* [Data rows]:
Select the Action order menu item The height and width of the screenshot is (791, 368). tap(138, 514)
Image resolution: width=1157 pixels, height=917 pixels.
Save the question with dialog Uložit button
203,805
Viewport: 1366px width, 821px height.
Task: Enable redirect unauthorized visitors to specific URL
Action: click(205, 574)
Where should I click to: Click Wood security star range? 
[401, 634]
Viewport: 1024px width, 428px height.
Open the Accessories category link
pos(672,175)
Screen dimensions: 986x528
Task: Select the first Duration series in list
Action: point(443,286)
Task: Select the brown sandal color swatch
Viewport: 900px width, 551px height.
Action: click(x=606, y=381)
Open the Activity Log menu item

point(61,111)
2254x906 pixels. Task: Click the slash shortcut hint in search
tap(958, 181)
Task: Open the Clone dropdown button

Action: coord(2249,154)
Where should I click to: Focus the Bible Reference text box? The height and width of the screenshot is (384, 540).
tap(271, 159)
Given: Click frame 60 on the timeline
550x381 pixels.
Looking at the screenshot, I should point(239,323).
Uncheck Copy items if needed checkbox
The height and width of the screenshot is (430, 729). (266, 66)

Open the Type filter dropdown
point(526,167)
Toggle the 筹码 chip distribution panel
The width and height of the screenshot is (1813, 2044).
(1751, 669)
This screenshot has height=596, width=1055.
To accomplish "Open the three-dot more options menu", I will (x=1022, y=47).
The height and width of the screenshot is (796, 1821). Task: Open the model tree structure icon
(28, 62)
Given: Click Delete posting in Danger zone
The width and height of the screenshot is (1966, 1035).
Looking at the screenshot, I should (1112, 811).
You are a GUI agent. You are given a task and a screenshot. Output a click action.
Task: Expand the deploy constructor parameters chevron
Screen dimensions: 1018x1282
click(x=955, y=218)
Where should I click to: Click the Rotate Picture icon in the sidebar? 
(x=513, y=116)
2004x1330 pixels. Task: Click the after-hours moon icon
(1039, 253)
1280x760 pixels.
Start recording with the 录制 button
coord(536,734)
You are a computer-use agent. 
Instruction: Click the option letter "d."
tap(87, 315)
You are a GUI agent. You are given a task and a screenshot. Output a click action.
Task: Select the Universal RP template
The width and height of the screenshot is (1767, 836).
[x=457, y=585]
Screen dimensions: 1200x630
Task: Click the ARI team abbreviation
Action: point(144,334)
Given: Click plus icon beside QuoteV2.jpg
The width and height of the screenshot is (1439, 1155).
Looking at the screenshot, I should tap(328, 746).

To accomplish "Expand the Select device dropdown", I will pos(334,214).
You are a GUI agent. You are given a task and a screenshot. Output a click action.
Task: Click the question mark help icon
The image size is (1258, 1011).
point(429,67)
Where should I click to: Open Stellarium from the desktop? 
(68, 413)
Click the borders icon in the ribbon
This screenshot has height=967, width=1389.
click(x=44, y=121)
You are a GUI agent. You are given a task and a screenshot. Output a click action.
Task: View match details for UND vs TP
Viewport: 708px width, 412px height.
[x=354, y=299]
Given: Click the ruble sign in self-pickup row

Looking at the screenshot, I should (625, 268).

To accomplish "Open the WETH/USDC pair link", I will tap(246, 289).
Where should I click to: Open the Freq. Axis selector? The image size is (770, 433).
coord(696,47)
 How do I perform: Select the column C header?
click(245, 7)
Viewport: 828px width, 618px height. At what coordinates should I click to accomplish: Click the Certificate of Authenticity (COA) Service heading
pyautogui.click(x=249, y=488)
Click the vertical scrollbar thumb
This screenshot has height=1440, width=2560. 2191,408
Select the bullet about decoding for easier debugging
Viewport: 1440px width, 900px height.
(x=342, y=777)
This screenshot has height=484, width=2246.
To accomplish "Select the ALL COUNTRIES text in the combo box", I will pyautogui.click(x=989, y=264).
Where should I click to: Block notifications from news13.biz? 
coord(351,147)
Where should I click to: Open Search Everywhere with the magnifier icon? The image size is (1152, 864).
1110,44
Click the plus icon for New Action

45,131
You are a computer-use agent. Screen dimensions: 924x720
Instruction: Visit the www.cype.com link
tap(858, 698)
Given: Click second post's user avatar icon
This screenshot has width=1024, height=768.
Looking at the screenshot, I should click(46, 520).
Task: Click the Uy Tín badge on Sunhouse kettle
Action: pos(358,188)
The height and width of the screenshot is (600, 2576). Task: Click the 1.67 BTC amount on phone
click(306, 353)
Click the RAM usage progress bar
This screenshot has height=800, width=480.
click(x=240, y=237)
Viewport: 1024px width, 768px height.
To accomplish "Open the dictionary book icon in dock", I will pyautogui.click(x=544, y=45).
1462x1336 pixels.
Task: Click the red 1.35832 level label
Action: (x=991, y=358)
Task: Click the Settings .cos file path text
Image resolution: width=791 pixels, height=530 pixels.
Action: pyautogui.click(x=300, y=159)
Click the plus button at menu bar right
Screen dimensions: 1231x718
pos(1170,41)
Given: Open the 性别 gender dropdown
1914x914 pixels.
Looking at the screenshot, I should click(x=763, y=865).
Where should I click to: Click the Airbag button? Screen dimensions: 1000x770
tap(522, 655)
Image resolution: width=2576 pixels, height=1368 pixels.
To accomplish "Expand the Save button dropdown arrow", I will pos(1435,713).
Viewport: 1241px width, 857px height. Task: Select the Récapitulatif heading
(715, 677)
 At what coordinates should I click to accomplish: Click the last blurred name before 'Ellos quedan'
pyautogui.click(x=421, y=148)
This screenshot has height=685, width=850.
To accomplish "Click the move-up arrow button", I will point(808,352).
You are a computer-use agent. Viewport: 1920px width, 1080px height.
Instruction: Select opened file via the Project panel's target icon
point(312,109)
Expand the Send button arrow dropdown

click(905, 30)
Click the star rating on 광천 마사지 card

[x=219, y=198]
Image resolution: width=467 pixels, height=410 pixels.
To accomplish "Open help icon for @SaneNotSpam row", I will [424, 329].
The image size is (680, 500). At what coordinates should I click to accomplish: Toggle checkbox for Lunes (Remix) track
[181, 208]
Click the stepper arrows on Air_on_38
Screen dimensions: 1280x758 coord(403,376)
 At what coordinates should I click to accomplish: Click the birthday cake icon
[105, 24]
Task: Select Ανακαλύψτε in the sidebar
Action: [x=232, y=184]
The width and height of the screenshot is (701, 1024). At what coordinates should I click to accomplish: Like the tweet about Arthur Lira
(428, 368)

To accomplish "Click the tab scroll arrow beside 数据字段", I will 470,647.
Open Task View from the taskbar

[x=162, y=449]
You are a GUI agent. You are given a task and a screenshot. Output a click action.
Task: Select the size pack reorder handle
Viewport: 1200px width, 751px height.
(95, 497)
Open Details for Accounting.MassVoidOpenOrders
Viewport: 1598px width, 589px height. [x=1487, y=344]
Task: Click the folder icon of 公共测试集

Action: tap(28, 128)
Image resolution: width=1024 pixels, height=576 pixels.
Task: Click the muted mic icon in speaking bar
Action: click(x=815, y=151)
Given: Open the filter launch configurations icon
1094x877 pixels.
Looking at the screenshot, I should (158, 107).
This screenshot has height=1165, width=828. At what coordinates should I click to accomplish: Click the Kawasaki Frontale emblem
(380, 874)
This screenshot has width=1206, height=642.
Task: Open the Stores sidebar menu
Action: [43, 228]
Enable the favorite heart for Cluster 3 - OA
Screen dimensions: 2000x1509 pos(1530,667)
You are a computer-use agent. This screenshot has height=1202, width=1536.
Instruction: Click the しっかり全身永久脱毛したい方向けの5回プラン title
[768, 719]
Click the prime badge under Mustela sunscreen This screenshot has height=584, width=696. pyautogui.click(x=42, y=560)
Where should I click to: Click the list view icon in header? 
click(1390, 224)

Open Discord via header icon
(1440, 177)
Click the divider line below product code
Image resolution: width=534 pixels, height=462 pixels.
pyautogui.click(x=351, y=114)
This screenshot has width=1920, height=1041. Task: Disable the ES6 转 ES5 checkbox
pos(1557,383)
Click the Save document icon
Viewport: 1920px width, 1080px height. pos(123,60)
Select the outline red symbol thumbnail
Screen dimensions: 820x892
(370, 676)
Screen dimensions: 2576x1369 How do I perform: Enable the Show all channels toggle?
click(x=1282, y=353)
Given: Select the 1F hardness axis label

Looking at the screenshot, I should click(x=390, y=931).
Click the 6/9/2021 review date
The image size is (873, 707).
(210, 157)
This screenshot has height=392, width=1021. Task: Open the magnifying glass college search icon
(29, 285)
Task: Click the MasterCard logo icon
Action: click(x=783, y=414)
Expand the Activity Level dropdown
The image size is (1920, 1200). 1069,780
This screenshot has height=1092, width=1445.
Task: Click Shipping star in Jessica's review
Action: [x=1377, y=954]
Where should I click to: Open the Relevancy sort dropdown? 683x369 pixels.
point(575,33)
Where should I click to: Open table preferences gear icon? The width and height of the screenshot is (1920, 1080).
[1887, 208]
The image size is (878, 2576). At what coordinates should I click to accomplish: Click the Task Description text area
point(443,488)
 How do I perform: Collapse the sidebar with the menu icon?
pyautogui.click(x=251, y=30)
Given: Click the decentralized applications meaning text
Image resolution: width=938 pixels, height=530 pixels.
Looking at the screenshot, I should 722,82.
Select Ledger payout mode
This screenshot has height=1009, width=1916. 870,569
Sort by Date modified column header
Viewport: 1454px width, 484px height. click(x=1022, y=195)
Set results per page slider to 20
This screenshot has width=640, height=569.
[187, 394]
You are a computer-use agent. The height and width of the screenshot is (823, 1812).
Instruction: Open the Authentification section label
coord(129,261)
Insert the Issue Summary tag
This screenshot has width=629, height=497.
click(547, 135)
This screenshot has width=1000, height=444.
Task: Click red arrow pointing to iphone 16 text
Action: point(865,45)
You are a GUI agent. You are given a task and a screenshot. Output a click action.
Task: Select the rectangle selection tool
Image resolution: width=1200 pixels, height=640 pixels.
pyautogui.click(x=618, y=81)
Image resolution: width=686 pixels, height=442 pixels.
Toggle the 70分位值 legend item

* [Exercise directions]: Print the lines unchanged, from the first one through the line that contains "Action: point(443,286)", with that line included.

* [Answer to this exercise]:
Select the Action order menu item The height and width of the screenshot is (791, 368). tap(138, 514)
Image resolution: width=1157 pixels, height=917 pixels.
Save the question with dialog Uložit button
203,805
Viewport: 1366px width, 821px height.
Task: Enable redirect unauthorized visitors to specific URL
Action: click(205, 574)
Where should I click to: Click Wood security star range? 
[401, 634]
Viewport: 1024px width, 428px height.
Open the Accessories category link
pos(672,175)
Screen dimensions: 986x528
Task: Select the first Duration series in list
Action: point(443,286)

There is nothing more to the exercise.